→ TEXTO EXTRAÍDO:
================

Estad siempre alegres en el Señor

Estad siempre alegres en el Señor

16 de diciembre de 2012 Desactivado Por Regnumdei

Para transformar el mundo Dios eligió a una humilde joven de una aldea de Galilea, María de Nazaret, y le dirigió este saludo:  «Alégrate, llena de gracia, el Señor está  contigo»… La verdadera  alegría,  no consiste en tener muchas cosas, sino en sentirse amados por el  Señor, en hacerse don para los demás.

 

En este tercer domingo de Adviento la liturgia nos invita a la alegría del espíritu. Lo  hace con la célebre antífona que recoge una exhortación del apóstol san Pablo:   «Gaudete in Domino», «Alegraos siempre en el Señor (…).

El Señor está cerca»  (cf. Flp 4, 4-5). También la primera lectura bíblica de la misa es una invitación a la  alegría. El profeta Sofonías, al final del siglo VII antes de Cristo, se dirige a la  ciudad de Jerusalén y a su población con estas palabras:  «Regocíjate, hija de Sión;  grita de júbilo, Israel; alégrate y gózate de todo corazón, hija de Jerusalén. (…) El  Señor tu Dios está en medio de ti como poderoso salvador» (So 3, 14. 17). A Dios  mismo lo representa el profeta con sentimientos análogos:  «Él se goza y se  complace en ti, te renovará con su amor, exultará sobre ti con júbilo, como en los  días de fiesta» (So 3, 17-18).

Esta promesa se realizó plenamente en el misterio de  la Navidad, que celebraremos dentro de una semana y que es necesario renovar en  el «hoy» de nuestra vida y de la historia.  La alegría que la liturgia suscita en el corazón de los cristianos no está reservada  sólo a nosotros:  es un anuncio profético destinado a toda la humanidad y de modo  particular a los más pobres, en este caso a los más pobres en alegría.

Pensemos en  nuestros hermanos y hermanas que, especialmente en Oriente Próximo, en algunas  zonas de África y en otras partes del mundo viven el drama de la guerra:  ¿qué  alegría pueden vivir? ¿Cómo será su Navidad?  Pensemos en los numerosos enfermos y en las personas solas que, además de  experimentar sufrimientos físicos, sufren también en el espíritu, porque a menudo  se sienten abandonados:  ¿cómo compartir con ellos la alegría sin faltarles al  respeto en su sufrimiento? Pero pensemos también en quienes han perdido el  sentido de la verdadera alegría, especialmente si son jóvenes, y la buscan en vano  donde es imposible encontrarla:  en la carrera exasperada hacia la autoafirmación y  el éxito, en las falsas diversiones, en el consumismo, en los momentos de  embriaguez, en los paraísos artificiales de la droga y de cualquier otra forma de  alienación.

================

→ CONSIGNAS:
1 – Reproduce del texto sobre la alegría en el Señor el fragmento que va desde "Para transformar el" hasta "el Señor (…).", ambos incluidos.
2 – Responde estas preguntas a partir del texto sobre la alegría en el Señor:
(a) ¿En qué fecha aparece publicado?
(b) ¿A qué apóstol se atribuye la exhortación «Gaudete in Domino»?
(c) ¿A qué ciudad se dirige el profeta Sofonías?
3 – Escribe cómo sigue el texto sobre la alegría en el Señor a partir de su última oración.

→ EXTRACTO DE DATOS:
================

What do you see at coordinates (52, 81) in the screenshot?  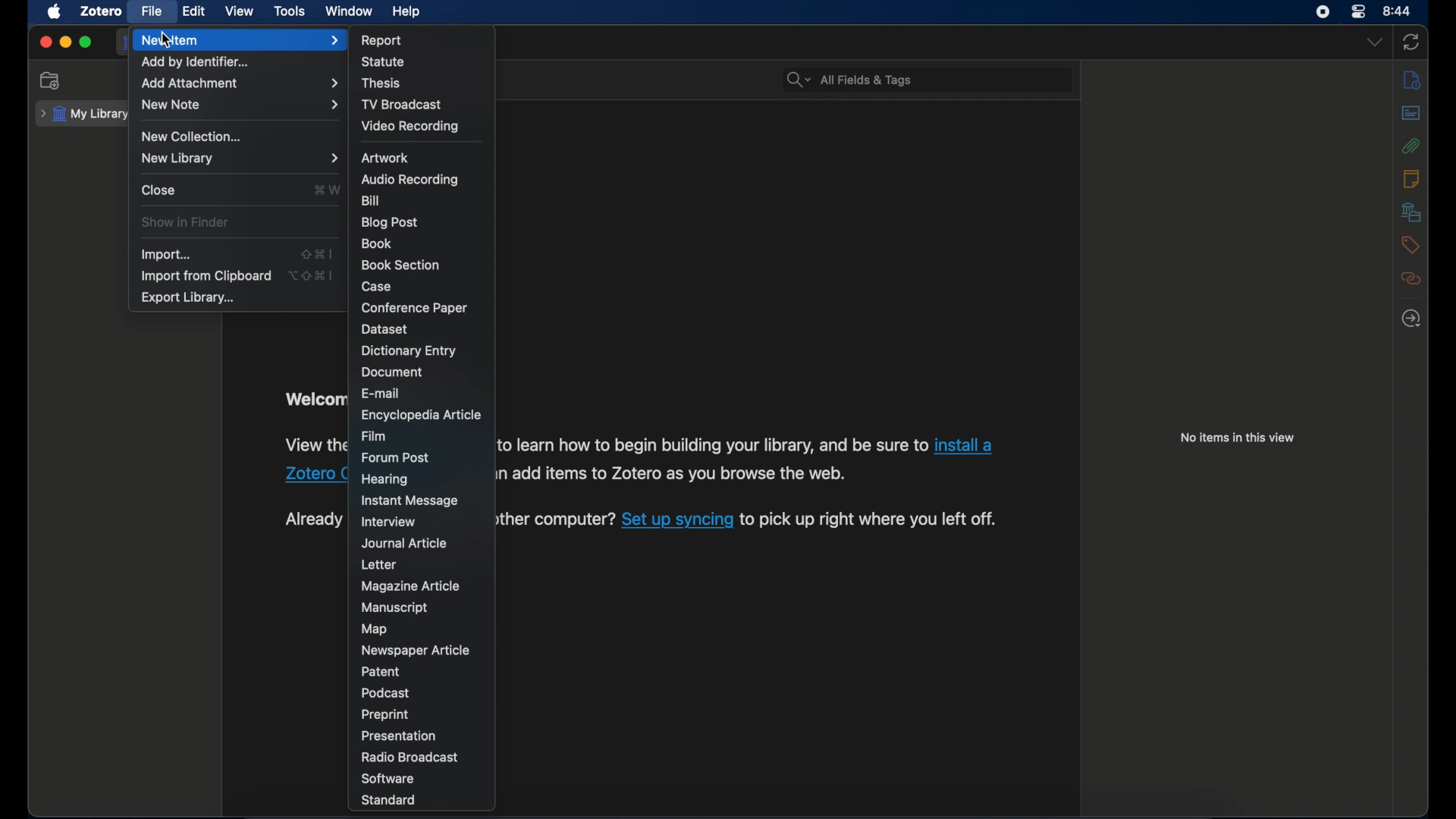 I see `new collection` at bounding box center [52, 81].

================

→ RESPUESTAS FINALES:
1 –
Para transformar el mundo Dios eligió a una humilde joven de una aldea de Galilea, María de Nazaret, y le dirigió este saludo:  «Alégrate, llena de gracia, el Señor está  contigo»… La verdadera  alegría,  no consiste en tener muchas cosas, sino en sentirse amados por el  Señor, en hacerse don para los demás.

 

En este tercer domingo de Adviento la liturgia nos invita a la alegría del espíritu. Lo  hace con la célebre antífona que recoge una exhortación del apóstol san Pablo:   «Gaudete in Domino», «Alegraos siempre en el Señor (…).

2 –
(a) El 16 de diciembre de 2012.
(b) A san Pablo.
(c) A Jerusalén.

3 –
No podemos menos de confrontar la liturgia de hoy y su «Alegraos» con estas  realidades dramáticas. Como en tiempos del profeta Sofonías, la palabra del Señor  se dirige de modo privilegiado precisamente a quienes soportan pruebas, a los  «heridos de la vida y huérfanos de alegría». La invitación a la alegría no es un  mensaje alienante, ni un estéril paliativo, sino más bien una profecía de salvación,  una llamada a un rescate que parte de la renovación interior.

Para transformar el mundo Dios eligió a una humilde joven de una aldea de Galilea, María de Nazaret, y le dirigió este saludo:  «Alégrate, llena de gracia, el Señor está  contigo». En esas palabras está el secreto de la auténtica Navidad. Dios las repite a  la Iglesia, a cada uno de nosotros:  «Alegraos, el Señor está cerca».

Con la ayuda de María, entreguémonos nosotros mismos, con humildad y valentía,  para que el mundo acoja a Cristo, que es el manantial de la verdadera alegría.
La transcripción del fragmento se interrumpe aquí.